__Work to complete__
Would you reproduce, word for word, only the lines from the one with "How do I perform: Click row" to the end of the listing below?

__Given records__

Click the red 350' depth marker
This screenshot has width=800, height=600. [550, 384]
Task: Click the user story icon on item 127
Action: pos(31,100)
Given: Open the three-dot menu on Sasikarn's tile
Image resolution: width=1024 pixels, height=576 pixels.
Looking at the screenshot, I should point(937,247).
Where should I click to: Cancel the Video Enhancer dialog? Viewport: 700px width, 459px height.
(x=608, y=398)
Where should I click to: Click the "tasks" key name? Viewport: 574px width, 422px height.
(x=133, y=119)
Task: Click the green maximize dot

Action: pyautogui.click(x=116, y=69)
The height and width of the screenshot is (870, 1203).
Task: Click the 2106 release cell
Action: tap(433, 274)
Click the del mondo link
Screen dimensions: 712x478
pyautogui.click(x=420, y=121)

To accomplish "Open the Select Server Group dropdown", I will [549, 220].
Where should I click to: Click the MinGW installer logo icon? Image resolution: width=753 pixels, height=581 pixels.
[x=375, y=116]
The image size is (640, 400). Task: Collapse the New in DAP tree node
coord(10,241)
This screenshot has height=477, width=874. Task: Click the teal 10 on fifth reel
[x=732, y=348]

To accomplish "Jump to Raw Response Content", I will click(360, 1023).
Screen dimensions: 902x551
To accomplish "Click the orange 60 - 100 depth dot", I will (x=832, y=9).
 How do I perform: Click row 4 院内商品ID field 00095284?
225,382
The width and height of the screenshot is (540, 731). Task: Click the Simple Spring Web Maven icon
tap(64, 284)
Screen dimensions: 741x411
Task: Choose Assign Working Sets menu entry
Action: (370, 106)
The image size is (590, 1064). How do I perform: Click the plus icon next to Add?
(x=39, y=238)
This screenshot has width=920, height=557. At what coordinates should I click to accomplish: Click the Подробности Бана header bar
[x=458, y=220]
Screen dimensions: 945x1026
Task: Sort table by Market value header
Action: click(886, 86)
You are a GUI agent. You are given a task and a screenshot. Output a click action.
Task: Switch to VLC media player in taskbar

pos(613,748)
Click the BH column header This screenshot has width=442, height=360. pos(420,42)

__Result of the task__
 How do I perform: Click row 4 院内商品ID field 00095284?
225,382
The width and height of the screenshot is (540, 731). Task: Click the Simple Spring Web Maven icon
tap(64, 284)
Screen dimensions: 741x411
Task: Choose Assign Working Sets menu entry
Action: (370, 106)
The image size is (590, 1064). How do I perform: Click the plus icon next to Add?
(x=39, y=238)
This screenshot has width=920, height=557. At what coordinates should I click to accomplish: Click the Подробности Бана header bar
[x=458, y=220]
Screen dimensions: 945x1026
Task: Sort table by Market value header
Action: click(886, 86)
You are a GUI agent. You are given a task and a screenshot. Output a click action.
Task: Switch to VLC media player in taskbar

pos(613,748)
Click the BH column header This screenshot has width=442, height=360. pos(420,42)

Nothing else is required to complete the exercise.